1. Not Including Keywords In Your Headline
To help your profile show up prominently in the results, you need to include the words you want to be associated with in your headline. The first duty of your headline is to provide relevance. “Is this a person I need to know?”
2. An Anemic About
Your LinkedIn “About” section will be the most-read version of your bio, so you need to tell your story in a compelling way. And here’s the catch: When people look at your LinkedIn profile, they only get to see the first few lines of your About. Use those valuable words to grab your reader’s attention so they will click “see more” to get the whole story. Don’t repeat what you told us about yourself in your headline.
3. Ignoring The Featured Section
This valuable piece of digital branding real estate shows up toward the top of your profile and gives you a place to showcase your accomplishments, passions, and causes. And because you can include images, video and other rich media, it makes your profile more interesting to look at and more differentiated too.
4. Not Using Creator Mode
Creator mode is a relatively new feature that allows you to identify the top five hashtags with which you want to be associated. These hashtags show up right below your headline and reinforce the topics for which you want to be known. Even if you have no intention of creating content for your LinkedIn blog, turn Creator mode on and select your five hashtags.
5. Keeping The Boring LinkedIn-Issued Background
The best way to make your profile stand out is to include a one-of-a-kind, on-brand, copyright-cleared background (it sits behind your headshot and headline). It’s the first thing people see when they’re checking you out. When you incorporate an image that helps you tell your story, you automatically stand out from your peers and deliver a relevant first impression.
6. Using A Photo That’s Not A True Headshot
No photo. A logo. A full body shot. A picture where you cropped someone’s body out of the shot, but their arm is still dangling from your shoulder. These are all examples of what you should never do with your LinkedIn headshot. Your headshot makes you real, and it makes it more likely that someone will accept a connection request from you. Make sure your headshot is professionally done, reflects your personality and is cropped so that your very human face occupies 60-80% of the space. When someone is looking at your profile on their phone, your headshot is the size of a button. Make sure people can look you in the eye.
7. Not Reordering Their Skills
LinkedIn displays your skills in order, based on the number of endorsements each skill has (from highest to lowest). When someone checks out your profile, LinkedIn only shows the top three. That’s a signal to the reader that those are the things you are best at. Yet for many of us, those may not be the things we want to be known for or the things that make us relevant for where we want to go next. Reorder your skills to showcase the three most important ones at the top.
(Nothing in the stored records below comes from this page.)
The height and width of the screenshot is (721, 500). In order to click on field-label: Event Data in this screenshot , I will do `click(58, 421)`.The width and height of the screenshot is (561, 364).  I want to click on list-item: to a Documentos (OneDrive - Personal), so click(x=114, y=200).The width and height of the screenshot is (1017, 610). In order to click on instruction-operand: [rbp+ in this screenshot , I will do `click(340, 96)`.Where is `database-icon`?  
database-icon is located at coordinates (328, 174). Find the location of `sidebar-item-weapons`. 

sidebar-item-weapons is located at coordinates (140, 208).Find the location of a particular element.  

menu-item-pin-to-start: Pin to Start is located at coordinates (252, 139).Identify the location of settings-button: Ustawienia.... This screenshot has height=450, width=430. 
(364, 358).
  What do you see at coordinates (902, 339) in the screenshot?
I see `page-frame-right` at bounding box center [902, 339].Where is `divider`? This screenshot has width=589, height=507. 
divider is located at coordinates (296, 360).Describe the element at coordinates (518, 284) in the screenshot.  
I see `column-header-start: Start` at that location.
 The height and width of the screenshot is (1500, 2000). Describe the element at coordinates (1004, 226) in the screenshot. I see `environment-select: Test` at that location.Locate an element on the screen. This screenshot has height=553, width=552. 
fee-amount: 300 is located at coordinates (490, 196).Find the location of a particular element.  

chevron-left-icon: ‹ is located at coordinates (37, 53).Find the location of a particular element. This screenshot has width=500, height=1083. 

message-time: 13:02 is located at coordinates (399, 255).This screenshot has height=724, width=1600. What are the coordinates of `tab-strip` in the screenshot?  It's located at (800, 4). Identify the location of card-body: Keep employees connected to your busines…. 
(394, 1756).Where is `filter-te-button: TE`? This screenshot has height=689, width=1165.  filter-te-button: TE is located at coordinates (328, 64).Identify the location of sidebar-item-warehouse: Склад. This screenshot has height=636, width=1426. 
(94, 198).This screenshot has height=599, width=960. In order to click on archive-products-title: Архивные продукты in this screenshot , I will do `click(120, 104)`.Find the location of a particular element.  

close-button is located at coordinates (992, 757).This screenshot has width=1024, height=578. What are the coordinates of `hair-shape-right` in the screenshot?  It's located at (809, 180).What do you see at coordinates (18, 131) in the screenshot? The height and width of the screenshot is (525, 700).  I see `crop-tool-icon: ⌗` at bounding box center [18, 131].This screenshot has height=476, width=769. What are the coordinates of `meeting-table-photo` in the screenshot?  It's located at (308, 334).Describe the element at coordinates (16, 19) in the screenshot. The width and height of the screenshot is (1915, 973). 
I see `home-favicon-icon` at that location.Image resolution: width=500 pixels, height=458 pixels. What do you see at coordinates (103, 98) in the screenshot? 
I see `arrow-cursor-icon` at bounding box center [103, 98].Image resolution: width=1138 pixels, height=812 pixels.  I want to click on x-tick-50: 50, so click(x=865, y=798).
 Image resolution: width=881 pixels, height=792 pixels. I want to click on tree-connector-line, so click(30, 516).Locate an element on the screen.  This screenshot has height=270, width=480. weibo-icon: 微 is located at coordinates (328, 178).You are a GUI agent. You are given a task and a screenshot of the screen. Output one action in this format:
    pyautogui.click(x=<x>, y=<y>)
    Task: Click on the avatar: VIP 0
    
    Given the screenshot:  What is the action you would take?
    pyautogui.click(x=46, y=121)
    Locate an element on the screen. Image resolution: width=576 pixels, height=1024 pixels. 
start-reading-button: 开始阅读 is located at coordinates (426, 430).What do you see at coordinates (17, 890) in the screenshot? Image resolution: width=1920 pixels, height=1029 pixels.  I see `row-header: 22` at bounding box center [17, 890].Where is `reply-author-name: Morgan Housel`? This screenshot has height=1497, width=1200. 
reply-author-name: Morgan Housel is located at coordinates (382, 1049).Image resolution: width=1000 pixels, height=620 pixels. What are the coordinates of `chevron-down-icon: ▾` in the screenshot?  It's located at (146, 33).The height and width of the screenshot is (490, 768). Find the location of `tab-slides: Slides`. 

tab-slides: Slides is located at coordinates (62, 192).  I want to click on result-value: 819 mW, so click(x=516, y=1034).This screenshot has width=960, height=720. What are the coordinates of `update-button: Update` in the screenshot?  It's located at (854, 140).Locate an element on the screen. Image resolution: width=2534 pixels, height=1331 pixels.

8. Using Words Without Rich Media
It’s hard to create a visceral emotional experience when you’re limiting yourself to the 26 letters of the alphabet, but when you augment your prose with images, infographics and videos, you can truly dazzle your audience with your brilliance. Your profile is replete with places where you can leverage rich media to tell your story: your Featured artifacts, your Background image, in your Experience and Education sections, your Video Cover Story, etc. It’s hard to inspire people online, but using multimedia is sure to deliver more YAY and less YAWN to your readers.